**Demande de travail A**
Réécrivez sous forme de liste le paragraphe de l'extrait sur les conseils de défense qui commence par « Un conseil de Défense, comme son nom l'indique », en gardant ses faits principaux.
**Demande de travail B**
Prolongez l'extrait sur les conseils de défense à partir de son dernier message.

**Extrait du document**
Euh.. faut relire les textes de loi sur les conseils de defense qui au final ne que des conseils de ministre restreint.Art.R. * 1122-1.-Le conseil de défense et de sécurité nationale définit les orientations en matière (.
coupe…) de sécurité économique et énergétique (etc….) cela date de…2009…. bref on ne va pas reprocher a un gouvernement de… gouverner. Jusqu’a preuve du contraire nous vivons dans une pays où il y a separation du legislatif et de l’executif.
Il est vrai que l’on etait pas habitue apres chirac, sarkozy et hollande a des presidents qui essayent de faire quelque chose au lieu de rester dans un immobilisme et de prendre leur cheque en fin de mois. Les reformes dont ce pays a besoin elles auraient du etre prise il y a 20 ans….
Merci, Marianne, de vous être donné tant de mal pour nous faire rire un peu.
@Gilles: de rien, ce fut un plaisir.
Un conseil de Défense, comme son nom l’indique, s’occupe d’affaires militaires. D’où une composition plus souple et une forme de secret du délibéré. Le souci, c’est que l’organe normal de décision de l’exécutif, c’est le conseil des ministres. Vouloir faire passer ailleurs, dans un organe discret et composé à la main du président, les décisions importantes, c’est du détournement de procédure.
Si après le mot « défense » il est rajouté un adjectif,genre « sanitaire » ou « écologique ». Hop derechef ce conseil n’a plus rien à voir avec la défense au sens habituel c’est à dire militaire et l’on peut durablement piloter le pays selon des principes et des finalités moins transparentes mais plus commodes pour une exécutif faible.

[Données enregistrées]
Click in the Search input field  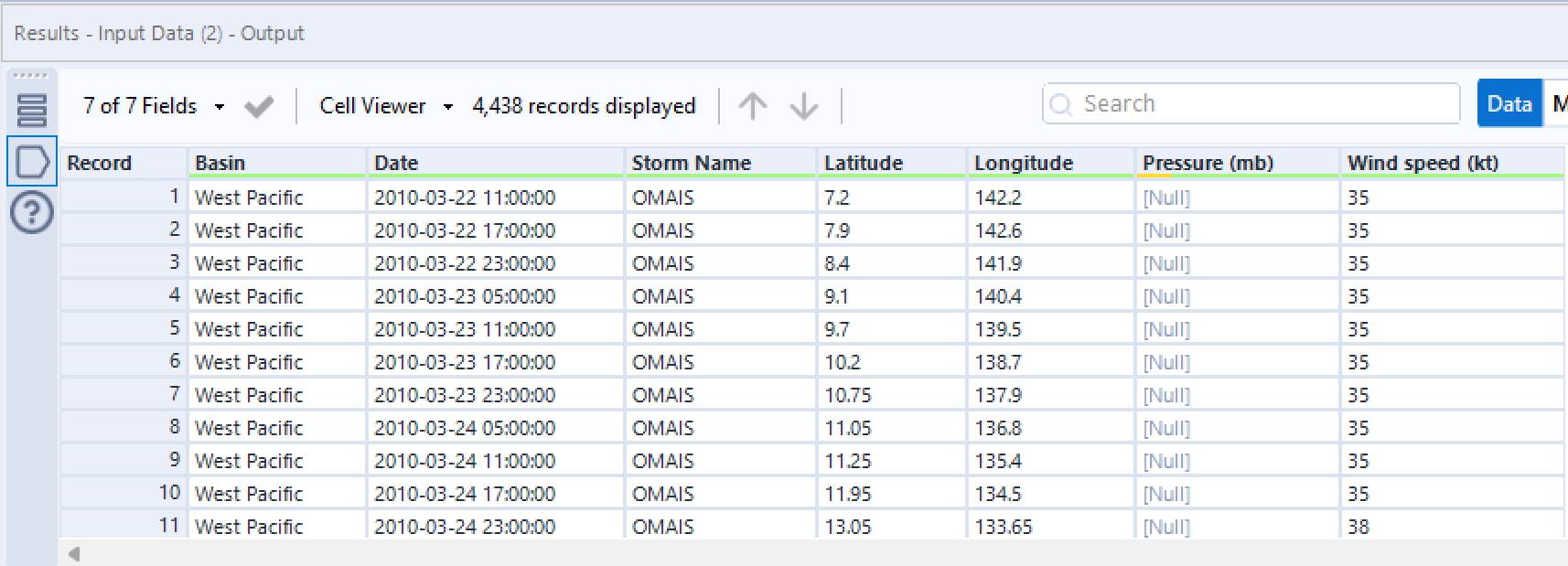[1262, 104]
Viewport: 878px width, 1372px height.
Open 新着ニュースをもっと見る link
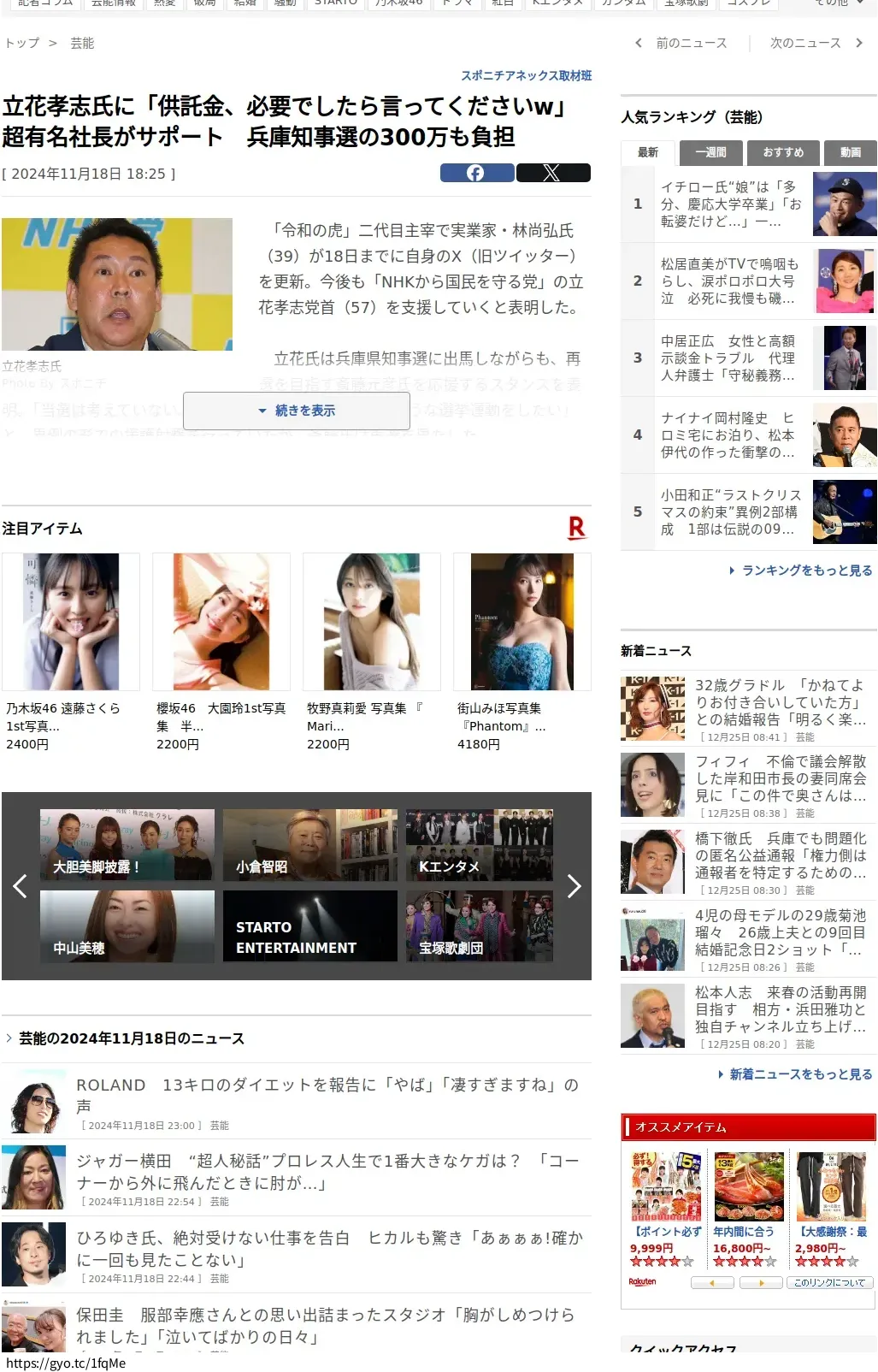(x=800, y=1074)
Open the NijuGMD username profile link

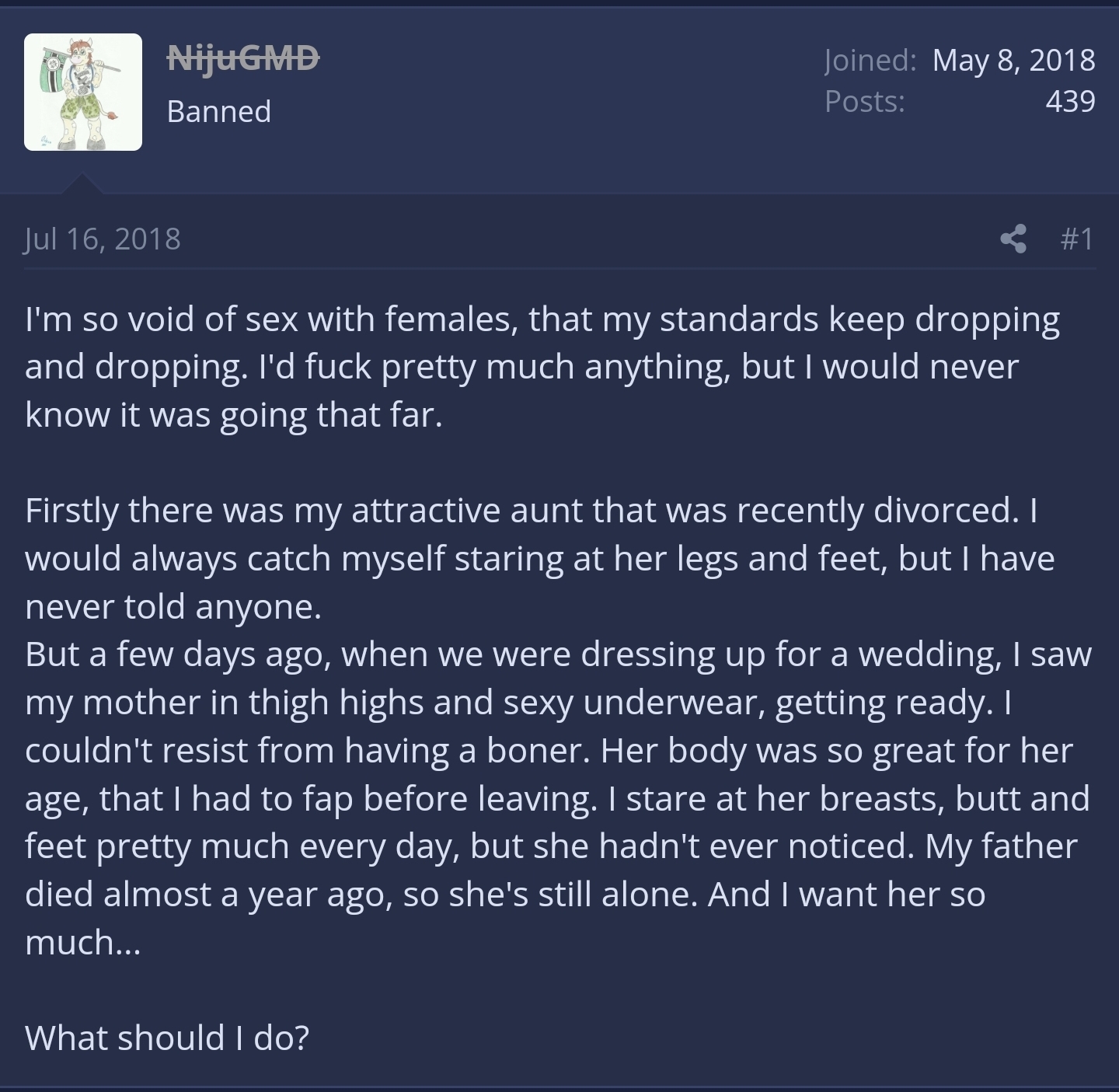click(x=243, y=58)
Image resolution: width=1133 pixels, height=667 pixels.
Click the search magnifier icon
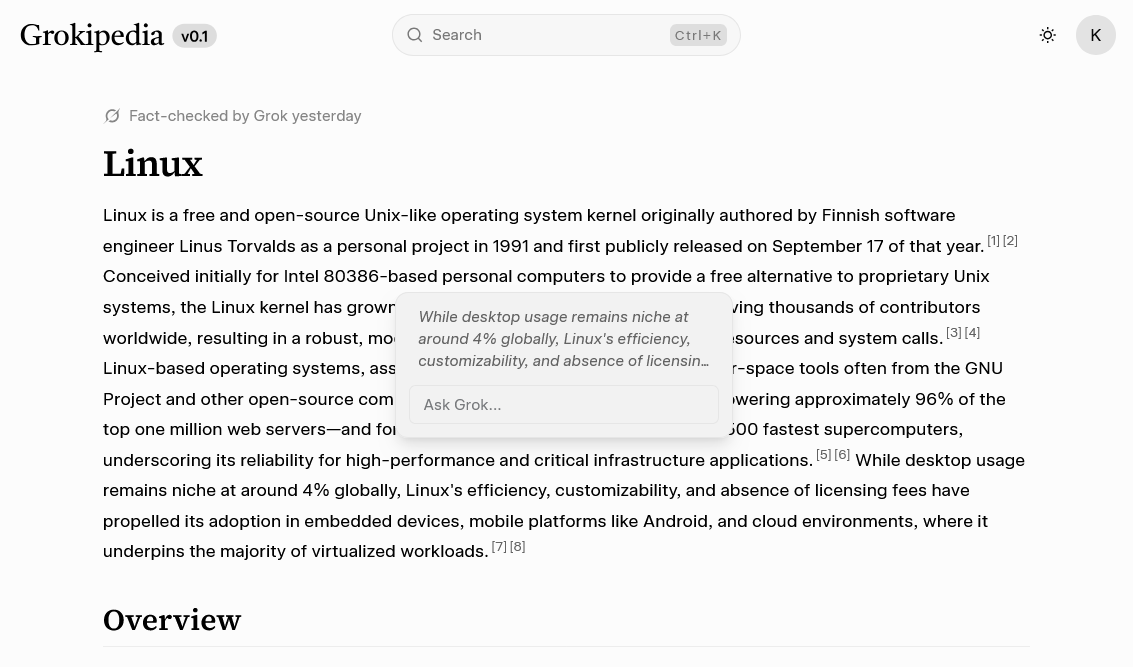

**Résultat obtenu A**
- Un conseil de Défense s'occupe d'affaires militaires, comme son nom l'indique.
- Il a donc une composition plus souple, et ses délibérations relèvent d'une forme de secret.
- Pourtant, l'organe normal de décision de l'exécutif est le conseil des ministres.
- Faire passer les décisions importantes par un organe discret, composé à la main du président, revient à un détournement de procédure.

**Résultat obtenu B**
non. Rappel de la loi Art.R. * 1122-1. Un conseil de défense s’occupe de tout ce qui a trait à la sécurité de la nation. l’approvisionnement energétique en fait parti ( le terme exact dans la loi est « de sécurité économique et énergétique ») Je ne ne suis pas un pro macron mais l’anti-macronisme donne parfois plus l’impression de l’être pour le principe que pour le fond Sinon l’organe est tellement discret qu’il est annoncé et que tout le monde est au courant qu’il aura lieu… Bref
Le problème de l’extension du domaine Conseil de Défense ne porte pas sur sa date (si je suis bien renseigné, il se tient avant le Conseil des Ministres, ce qui n’était pas le cas sous De Gaulle où il avait lieu après quand il avait lieu (rarement), ce qui indiquait une prééminence de l’organe institutionnel) ou son annonce, mais sur son contenu qui est couvert par le secret Défense – ce qui n’est pas le cas du Conseil des Ministres pour lequel seules les informations couvertes préalablement par le secret défense ne doivent pas être légalement divulguées, pour le reste l’obligation de confidentialité est de nature purement morale.
Sur son machin « CNR » le président n’a peut-être pas compris qu’après les précédentes grandes consultations qui n’ont même pas accouché d’une souris, les citoyens déniaisés s’en moquaient du tiers comme du quart.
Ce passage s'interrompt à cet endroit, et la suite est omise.